Stored data
►

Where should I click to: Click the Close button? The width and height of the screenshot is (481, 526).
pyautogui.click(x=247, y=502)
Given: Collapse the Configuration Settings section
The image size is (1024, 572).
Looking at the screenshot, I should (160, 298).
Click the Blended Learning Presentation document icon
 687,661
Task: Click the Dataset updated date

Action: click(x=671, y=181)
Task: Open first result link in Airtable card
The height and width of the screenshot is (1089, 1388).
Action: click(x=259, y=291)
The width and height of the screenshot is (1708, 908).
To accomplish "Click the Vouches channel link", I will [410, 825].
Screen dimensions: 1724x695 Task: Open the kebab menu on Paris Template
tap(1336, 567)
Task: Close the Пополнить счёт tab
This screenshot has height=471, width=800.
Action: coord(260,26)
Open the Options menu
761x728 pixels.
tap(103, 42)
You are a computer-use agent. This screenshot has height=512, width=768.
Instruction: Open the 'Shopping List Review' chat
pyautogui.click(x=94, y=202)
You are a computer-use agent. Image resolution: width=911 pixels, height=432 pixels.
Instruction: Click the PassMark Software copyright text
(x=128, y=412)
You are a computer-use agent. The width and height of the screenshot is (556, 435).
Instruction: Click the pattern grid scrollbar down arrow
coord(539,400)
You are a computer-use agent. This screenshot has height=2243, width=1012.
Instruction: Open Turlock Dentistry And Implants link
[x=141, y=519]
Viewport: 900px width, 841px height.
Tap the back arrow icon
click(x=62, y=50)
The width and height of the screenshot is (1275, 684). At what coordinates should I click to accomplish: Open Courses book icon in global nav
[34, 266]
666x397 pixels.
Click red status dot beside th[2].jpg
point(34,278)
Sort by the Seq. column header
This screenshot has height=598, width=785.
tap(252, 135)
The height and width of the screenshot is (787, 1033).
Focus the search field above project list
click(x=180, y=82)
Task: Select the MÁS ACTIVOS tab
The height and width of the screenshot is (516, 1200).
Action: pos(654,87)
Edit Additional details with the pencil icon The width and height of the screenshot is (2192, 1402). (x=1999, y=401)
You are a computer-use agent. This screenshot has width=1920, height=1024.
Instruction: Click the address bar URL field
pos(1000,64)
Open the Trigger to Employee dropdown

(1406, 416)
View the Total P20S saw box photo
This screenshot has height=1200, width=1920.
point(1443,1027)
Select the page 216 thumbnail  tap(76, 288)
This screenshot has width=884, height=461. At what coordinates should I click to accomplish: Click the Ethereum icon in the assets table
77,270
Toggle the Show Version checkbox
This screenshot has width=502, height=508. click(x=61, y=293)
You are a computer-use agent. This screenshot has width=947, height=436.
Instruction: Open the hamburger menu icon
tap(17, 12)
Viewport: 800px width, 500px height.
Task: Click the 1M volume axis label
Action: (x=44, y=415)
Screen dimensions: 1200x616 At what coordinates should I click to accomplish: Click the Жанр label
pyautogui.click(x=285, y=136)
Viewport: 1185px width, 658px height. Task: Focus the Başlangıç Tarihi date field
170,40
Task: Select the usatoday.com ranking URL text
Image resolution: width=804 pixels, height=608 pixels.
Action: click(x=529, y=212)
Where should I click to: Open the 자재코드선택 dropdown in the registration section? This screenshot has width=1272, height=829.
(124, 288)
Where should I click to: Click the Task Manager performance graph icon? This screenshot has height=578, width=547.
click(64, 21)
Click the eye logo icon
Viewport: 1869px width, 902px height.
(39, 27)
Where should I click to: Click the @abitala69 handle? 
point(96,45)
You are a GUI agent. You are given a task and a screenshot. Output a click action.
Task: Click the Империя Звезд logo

◄

▶ **Instructions to follow**
Start with the line above that contains "has height=2243, width=1012." and end with the line that contains "Task: Select the MÁS ACTIVOS tab". Write out those lines exactly, and only those.

▶ **Written solution**
You are a computer-use agent. This screenshot has height=2243, width=1012.
Instruction: Open Turlock Dentistry And Implants link
[x=141, y=519]
Viewport: 900px width, 841px height.
Tap the back arrow icon
click(x=62, y=50)
The width and height of the screenshot is (1275, 684). At what coordinates should I click to accomplish: Open Courses book icon in global nav
[34, 266]
666x397 pixels.
Click red status dot beside th[2].jpg
point(34,278)
Sort by the Seq. column header
This screenshot has height=598, width=785.
tap(252, 135)
The height and width of the screenshot is (787, 1033).
Focus the search field above project list
click(x=180, y=82)
Task: Select the MÁS ACTIVOS tab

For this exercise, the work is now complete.